EXERCISE PROMPT - Copy the stretch of lines below, from the first line through the line containing "pos(266,233)", without changing anything.

## Start SOURCE DATA

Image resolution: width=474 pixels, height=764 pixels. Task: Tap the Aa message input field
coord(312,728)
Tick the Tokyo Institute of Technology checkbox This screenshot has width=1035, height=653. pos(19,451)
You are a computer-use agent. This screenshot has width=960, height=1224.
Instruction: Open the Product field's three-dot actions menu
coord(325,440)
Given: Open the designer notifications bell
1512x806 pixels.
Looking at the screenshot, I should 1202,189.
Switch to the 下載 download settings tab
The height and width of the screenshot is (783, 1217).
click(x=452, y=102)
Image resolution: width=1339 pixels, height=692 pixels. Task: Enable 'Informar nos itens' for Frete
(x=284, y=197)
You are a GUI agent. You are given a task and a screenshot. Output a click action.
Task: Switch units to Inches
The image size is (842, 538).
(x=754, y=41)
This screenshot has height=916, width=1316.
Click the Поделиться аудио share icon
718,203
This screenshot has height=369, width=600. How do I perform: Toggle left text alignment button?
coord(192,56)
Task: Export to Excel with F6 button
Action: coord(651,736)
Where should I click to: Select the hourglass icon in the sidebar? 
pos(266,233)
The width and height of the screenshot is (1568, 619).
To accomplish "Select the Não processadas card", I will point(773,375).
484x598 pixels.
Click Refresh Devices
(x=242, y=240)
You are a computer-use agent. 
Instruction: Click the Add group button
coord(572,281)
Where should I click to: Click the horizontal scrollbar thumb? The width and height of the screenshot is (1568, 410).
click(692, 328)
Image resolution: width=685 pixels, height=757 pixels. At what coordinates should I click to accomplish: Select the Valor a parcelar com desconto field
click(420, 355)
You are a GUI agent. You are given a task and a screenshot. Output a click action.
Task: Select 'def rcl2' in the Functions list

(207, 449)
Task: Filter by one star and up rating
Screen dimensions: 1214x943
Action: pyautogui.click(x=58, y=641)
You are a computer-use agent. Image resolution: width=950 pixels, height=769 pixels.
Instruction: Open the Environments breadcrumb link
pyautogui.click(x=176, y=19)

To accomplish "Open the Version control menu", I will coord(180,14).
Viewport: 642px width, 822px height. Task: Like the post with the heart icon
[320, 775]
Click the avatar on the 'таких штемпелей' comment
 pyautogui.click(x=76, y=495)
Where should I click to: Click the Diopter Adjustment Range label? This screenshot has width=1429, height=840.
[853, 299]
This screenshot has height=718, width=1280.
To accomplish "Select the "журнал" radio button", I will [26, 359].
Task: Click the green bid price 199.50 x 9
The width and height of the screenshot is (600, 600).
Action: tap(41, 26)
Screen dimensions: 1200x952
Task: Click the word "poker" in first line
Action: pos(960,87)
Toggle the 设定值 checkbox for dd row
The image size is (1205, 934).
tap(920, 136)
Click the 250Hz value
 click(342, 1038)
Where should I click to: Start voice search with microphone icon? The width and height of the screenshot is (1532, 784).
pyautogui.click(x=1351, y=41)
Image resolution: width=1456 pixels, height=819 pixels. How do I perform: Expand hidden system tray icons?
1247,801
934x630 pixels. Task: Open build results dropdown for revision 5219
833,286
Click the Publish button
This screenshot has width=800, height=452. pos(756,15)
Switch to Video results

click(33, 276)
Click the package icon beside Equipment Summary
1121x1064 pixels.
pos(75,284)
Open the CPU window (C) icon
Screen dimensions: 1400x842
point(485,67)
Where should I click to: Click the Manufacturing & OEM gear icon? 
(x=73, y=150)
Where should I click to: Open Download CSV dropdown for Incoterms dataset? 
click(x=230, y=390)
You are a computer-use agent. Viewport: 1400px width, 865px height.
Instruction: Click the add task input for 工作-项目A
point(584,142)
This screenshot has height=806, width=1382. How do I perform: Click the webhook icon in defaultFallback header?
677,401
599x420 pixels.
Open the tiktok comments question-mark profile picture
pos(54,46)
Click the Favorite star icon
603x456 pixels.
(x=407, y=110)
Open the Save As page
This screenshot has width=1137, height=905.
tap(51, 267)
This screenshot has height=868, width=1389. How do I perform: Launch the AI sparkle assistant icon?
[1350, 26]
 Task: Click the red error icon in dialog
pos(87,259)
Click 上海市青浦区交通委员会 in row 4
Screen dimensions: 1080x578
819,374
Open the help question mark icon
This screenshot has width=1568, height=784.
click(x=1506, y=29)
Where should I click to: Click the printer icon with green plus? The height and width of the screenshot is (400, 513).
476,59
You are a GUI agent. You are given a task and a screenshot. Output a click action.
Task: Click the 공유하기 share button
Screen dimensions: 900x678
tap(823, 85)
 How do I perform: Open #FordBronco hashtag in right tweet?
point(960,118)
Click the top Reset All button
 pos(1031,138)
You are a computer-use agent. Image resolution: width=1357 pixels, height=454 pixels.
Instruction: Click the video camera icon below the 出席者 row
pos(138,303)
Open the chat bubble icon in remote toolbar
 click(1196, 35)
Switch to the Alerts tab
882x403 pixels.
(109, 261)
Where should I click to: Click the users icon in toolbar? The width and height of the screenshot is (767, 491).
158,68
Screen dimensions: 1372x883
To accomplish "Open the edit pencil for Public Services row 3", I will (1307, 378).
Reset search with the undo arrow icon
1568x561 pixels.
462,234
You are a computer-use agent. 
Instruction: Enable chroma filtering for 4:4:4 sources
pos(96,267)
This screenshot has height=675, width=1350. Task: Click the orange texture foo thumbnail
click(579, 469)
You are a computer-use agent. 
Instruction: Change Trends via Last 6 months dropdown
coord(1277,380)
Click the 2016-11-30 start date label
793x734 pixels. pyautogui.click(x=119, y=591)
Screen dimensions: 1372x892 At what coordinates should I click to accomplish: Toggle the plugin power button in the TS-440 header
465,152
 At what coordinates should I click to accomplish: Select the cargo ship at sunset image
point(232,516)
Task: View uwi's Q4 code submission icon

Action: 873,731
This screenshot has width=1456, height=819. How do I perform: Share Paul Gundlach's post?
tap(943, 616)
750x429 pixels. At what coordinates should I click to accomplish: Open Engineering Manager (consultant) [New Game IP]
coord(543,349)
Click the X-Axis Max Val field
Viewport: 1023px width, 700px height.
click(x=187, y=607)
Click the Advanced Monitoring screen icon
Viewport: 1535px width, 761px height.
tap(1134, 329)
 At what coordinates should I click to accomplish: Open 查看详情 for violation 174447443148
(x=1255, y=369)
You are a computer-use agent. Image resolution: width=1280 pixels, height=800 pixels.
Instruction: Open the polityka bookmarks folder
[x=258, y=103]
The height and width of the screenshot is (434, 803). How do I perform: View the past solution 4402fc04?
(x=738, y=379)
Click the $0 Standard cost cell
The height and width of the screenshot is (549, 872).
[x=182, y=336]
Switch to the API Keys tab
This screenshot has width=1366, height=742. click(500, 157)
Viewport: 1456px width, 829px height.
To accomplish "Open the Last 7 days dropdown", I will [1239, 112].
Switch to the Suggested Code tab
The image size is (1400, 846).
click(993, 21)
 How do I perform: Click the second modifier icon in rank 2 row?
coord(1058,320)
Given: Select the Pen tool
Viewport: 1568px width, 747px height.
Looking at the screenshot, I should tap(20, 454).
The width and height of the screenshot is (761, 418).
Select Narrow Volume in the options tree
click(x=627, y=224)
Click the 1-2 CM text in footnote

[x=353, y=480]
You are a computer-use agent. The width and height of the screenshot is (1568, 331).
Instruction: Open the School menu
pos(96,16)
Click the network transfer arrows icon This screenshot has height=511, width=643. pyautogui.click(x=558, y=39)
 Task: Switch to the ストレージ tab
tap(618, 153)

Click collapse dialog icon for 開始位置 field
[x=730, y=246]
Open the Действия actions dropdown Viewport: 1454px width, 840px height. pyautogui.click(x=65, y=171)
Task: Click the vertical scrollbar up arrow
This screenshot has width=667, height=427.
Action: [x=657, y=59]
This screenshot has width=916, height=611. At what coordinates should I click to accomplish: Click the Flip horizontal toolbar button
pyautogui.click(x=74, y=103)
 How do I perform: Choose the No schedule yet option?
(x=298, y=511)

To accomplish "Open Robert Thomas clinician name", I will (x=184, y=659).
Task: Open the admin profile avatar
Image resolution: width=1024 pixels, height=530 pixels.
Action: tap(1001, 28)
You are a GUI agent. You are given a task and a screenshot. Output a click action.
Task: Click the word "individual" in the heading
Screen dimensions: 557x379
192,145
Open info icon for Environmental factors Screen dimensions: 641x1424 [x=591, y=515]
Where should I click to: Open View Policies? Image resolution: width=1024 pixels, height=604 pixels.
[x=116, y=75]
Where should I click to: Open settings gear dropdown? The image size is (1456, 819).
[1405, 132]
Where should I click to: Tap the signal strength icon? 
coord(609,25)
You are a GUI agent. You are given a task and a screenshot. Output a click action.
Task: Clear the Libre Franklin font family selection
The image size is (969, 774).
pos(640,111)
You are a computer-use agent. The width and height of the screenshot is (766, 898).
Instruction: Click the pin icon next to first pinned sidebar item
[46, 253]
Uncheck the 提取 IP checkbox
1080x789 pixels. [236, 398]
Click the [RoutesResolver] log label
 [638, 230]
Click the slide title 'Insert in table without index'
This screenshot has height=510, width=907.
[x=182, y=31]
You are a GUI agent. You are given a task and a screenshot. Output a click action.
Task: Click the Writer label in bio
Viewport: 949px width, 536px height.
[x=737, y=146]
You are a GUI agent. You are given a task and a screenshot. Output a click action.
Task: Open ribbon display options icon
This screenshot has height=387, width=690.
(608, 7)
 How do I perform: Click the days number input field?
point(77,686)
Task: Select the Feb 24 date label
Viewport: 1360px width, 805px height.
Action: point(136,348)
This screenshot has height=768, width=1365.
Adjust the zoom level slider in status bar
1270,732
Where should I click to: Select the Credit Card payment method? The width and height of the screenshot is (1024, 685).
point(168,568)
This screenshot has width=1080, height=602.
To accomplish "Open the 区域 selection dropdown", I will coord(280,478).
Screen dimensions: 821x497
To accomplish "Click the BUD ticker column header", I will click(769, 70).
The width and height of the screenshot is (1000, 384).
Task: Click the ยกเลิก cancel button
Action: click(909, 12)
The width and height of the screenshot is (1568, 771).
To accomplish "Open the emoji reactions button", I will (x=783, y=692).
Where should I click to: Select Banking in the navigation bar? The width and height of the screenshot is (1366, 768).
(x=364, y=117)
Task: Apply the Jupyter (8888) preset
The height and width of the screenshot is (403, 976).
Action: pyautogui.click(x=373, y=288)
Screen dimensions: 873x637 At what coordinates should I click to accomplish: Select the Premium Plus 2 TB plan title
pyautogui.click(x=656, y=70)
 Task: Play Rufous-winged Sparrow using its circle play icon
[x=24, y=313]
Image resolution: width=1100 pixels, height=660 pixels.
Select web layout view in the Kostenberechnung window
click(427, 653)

## End SOURCE DATA

SOLUTION TO THE EXERCISE -
Image resolution: width=474 pixels, height=764 pixels. Task: Tap the Aa message input field
coord(312,728)
Tick the Tokyo Institute of Technology checkbox This screenshot has width=1035, height=653. pos(19,451)
You are a computer-use agent. This screenshot has width=960, height=1224.
Instruction: Open the Product field's three-dot actions menu
coord(325,440)
Given: Open the designer notifications bell
1512x806 pixels.
Looking at the screenshot, I should 1202,189.
Switch to the 下載 download settings tab
The height and width of the screenshot is (783, 1217).
click(x=452, y=102)
Image resolution: width=1339 pixels, height=692 pixels. Task: Enable 'Informar nos itens' for Frete
(x=284, y=197)
You are a GUI agent. You are given a task and a screenshot. Output a click action.
Task: Switch units to Inches
The image size is (842, 538).
(x=754, y=41)
This screenshot has height=916, width=1316.
Click the Поделиться аудио share icon
718,203
This screenshot has height=369, width=600. How do I perform: Toggle left text alignment button?
coord(192,56)
Task: Export to Excel with F6 button
Action: coord(651,736)
Where should I click to: Select the hourglass icon in the sidebar? 
pos(266,233)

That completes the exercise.